I have started making some very small pieces indeed.

I generally have a fondness for working on a large scale.  At home in North Wales I usually feel comfortably enclosed within the landscape: high horizons, high hedges and banks, trees, green lanes.   A long roll of paper seems an obvious thing to use in order to re-imagine a walk, and the physical activity of painting and drawing at this size is rewarding in itself.  Painting on a surface bigger than oneself is also comfortably enclosing; almost immersive.

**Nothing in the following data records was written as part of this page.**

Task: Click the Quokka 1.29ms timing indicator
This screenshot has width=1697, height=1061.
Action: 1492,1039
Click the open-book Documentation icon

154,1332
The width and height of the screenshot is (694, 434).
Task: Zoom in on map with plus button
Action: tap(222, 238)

I definitely do not feel enclosed at Sumburgh Head.  The terrain here shows traces of long occupation, from prehistory through World Wars to the present, but it is the sea and the sky which dominate the landscape. The headland is barely 90 metres above sea level – I am three times higher at home, but the horizon here is more than 20 miles away on a good day, compared with less than a mile in Wales.  Here are no trees, no hedges on land; just winter-dead grass and dry stane dykes.  Above me the sky, below me the sea.  The sense of being a tiny scrap of humanity in an enormous landscape is almost overwhelming.  It’s a bit like looking up at the clear night sky and seeing the Milky Way above you.  So much space, so much time – all out there.  Within:  a little space, and a fractional amount of time.

So, somehow, it seems right to reflect this by reducing the scale of work rather than increasing it.  Odd, really – I imagined doing lots of drawings to take home and use as a basis for my usual large pieces.  But “working small” seems more logical.  5cm square in some instances.